I've written a script in Spark/scala to process a large graph, and can compile/run it on Intellij 14 within the Spark source-code project (downloaded version 1.2.1). What I'm trying to do now is build the Uber jar to create a single executable file I can upload to EC2 and run. I'm aware of the plugins that are supposed to create the fat jar for the project. However I can't figure out how to do this - both plugins just create 'uber' jars for each module rather than a main jar.
To be clear: I have tried both the Maven-Assembly and the Maven-Shade plugins, and each time it creates 10 main jars (called either 'jar with dependencies' or Uber' respectively) rather than one main jar. It is creating an Uber for core_2.10, another for streaming_2.10, another for graphx_2.10, and so on.
I have tried altering the settings and configurations of the Maven plugins.
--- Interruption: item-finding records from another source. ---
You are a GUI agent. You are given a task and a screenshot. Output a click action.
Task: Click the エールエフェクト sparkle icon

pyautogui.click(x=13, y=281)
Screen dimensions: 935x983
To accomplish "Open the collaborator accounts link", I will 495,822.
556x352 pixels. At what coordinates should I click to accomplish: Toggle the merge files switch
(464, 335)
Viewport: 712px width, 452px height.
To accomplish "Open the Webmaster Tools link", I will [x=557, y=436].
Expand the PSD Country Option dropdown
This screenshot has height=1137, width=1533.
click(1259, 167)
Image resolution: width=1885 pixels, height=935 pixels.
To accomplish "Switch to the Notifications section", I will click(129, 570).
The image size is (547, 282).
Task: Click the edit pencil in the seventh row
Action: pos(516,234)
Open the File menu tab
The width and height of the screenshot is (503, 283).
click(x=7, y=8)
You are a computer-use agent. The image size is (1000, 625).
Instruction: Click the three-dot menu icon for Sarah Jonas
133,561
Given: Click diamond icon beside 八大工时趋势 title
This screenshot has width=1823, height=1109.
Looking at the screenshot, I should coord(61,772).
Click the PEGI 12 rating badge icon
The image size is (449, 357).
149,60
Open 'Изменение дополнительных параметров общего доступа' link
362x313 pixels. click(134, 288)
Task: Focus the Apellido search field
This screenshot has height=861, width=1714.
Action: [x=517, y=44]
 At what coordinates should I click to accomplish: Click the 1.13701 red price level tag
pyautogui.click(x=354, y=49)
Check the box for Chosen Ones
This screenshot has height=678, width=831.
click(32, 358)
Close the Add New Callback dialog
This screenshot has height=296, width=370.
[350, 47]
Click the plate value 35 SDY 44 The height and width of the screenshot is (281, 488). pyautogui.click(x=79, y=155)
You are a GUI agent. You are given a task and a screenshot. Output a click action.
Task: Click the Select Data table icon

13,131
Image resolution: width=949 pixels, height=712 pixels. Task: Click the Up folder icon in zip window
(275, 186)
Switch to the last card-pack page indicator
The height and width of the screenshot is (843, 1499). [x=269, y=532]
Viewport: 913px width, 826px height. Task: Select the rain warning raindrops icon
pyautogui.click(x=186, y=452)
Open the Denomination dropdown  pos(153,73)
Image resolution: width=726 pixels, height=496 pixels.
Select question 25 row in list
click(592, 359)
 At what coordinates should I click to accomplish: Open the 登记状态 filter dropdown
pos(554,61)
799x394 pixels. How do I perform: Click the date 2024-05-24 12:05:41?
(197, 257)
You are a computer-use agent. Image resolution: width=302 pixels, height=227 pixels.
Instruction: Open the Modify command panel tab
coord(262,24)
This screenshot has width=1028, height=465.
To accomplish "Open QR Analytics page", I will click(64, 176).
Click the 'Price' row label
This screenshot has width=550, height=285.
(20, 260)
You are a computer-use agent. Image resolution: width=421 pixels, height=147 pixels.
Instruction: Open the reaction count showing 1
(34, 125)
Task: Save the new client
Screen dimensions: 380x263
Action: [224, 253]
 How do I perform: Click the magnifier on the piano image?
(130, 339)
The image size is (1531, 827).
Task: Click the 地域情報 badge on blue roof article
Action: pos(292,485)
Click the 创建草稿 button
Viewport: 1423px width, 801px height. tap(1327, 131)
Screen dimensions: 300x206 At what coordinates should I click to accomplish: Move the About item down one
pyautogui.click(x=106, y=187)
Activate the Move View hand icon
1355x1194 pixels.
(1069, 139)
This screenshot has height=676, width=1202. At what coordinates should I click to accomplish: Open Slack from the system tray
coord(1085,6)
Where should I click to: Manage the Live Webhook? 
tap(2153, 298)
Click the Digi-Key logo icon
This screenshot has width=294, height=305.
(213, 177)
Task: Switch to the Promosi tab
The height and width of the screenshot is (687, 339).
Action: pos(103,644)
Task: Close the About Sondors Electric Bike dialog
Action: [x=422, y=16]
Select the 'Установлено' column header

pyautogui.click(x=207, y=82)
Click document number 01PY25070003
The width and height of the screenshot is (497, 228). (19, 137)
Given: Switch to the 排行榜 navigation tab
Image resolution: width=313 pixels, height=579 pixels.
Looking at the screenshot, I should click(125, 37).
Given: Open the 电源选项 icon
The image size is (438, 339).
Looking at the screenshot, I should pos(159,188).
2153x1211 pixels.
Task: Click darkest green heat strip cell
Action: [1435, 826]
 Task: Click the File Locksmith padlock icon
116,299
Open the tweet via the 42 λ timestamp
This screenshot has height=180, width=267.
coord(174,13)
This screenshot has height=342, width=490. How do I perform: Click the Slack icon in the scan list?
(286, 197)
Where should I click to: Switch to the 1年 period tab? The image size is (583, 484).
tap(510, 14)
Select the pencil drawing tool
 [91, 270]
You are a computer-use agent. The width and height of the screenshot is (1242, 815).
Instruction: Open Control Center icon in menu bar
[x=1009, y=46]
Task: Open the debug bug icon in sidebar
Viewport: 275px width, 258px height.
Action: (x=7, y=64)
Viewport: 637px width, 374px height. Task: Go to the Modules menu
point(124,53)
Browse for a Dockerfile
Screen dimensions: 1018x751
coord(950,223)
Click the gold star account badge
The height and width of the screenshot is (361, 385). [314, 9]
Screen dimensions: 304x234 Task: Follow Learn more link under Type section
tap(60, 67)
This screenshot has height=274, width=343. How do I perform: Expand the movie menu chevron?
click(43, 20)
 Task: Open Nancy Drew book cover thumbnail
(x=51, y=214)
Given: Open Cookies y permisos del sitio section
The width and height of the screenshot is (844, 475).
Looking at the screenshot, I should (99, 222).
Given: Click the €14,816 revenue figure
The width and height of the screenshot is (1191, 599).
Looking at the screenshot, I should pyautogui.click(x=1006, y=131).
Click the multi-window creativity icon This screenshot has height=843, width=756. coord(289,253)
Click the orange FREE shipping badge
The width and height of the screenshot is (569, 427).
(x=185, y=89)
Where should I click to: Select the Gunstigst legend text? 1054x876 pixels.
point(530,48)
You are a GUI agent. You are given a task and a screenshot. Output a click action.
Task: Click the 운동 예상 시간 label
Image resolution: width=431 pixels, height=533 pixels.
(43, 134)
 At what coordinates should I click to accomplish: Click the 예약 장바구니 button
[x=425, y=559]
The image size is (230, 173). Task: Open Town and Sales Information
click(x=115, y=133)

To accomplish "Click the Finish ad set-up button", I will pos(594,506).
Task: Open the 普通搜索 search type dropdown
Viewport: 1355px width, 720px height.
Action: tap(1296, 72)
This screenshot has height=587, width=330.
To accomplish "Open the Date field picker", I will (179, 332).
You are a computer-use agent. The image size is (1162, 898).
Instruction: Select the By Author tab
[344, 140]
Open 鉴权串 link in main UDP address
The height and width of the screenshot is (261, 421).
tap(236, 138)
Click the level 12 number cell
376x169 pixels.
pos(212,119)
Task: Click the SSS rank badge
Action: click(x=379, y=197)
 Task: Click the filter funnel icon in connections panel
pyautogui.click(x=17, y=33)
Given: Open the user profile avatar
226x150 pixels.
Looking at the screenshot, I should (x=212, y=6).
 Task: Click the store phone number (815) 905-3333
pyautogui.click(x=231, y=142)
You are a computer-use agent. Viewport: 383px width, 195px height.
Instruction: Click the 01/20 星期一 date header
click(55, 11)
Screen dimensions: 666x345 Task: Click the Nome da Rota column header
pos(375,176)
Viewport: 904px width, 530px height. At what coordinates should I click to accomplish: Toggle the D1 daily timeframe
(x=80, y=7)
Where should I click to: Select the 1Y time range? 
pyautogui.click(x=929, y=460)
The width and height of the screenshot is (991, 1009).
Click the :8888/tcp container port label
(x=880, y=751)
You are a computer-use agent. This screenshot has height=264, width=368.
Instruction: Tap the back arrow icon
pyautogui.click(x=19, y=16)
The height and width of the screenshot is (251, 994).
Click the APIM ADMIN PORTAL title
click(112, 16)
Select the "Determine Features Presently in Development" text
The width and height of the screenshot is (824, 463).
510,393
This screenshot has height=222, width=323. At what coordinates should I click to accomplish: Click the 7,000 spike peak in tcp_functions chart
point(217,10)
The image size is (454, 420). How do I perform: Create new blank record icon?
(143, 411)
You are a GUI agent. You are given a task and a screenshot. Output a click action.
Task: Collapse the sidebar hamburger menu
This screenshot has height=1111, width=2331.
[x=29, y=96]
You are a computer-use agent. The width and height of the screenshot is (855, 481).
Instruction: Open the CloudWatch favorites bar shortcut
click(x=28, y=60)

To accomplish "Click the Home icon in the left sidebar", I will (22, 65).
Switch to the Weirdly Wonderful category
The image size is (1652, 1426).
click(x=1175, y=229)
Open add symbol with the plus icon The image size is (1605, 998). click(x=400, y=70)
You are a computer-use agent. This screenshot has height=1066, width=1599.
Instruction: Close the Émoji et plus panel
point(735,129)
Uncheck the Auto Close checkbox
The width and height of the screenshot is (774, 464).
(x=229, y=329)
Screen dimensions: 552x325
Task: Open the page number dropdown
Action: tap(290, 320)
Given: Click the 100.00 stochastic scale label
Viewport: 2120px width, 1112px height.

For example, I tried adding this to the Shade plugin:
<configuration>
<shadedArtifactAttached>false</shadedArtifactAttached>
<artifactSet>
<includes>
<include>org.spark-project.spark:unused</include>
</includes>
</artifactSet>
</configuration>
<executions>
<execution>
<phase>package</phase>
<goals>
<goal>shade</goal>
</goals>
</execution>
</executions>
I've also tried the alternative Maven-assembly plugin:
<configuration>
<descriptorRefs>
<descriptorRef>jar-with-dependencies</descriptorRef>
</descriptorRefs>
<archive>
<manifest>
<mainClass>org.apache.spark.examples.graphx.PageRankGraphX</mainClass>
</manifest>
</archive>
</configuration>
<executions>
<execution>
<id>make-assembly</id>
<phase>package</phase>
<goals>
<goal>single</goal>
</goals>
</execution>
</executions>
I would also point out that I've tried a number of variations on the plugin settings available online, but none has worked. It's fairly obvious that something is wrong with the project set-up. However, this isn't my project - it's a source-code installation of Apache Spark, so I have no idea why it would be so impossible to build.
I am creating the build with the command line
mvn package -DskipTests
I would appreciate help and suggestions.
Edit:
Further investigation shows that many of the Spark module dependencies in the final module are set as 'provided' in the pom (that would be org.spark.graphx, org.spark.streaming, org.spark.mlib, etc). However, running the jar for this 'final' module (the examples module) fails to find classes in those modules (ie. those dependencies). Perhaps someone with more experience knows what this means.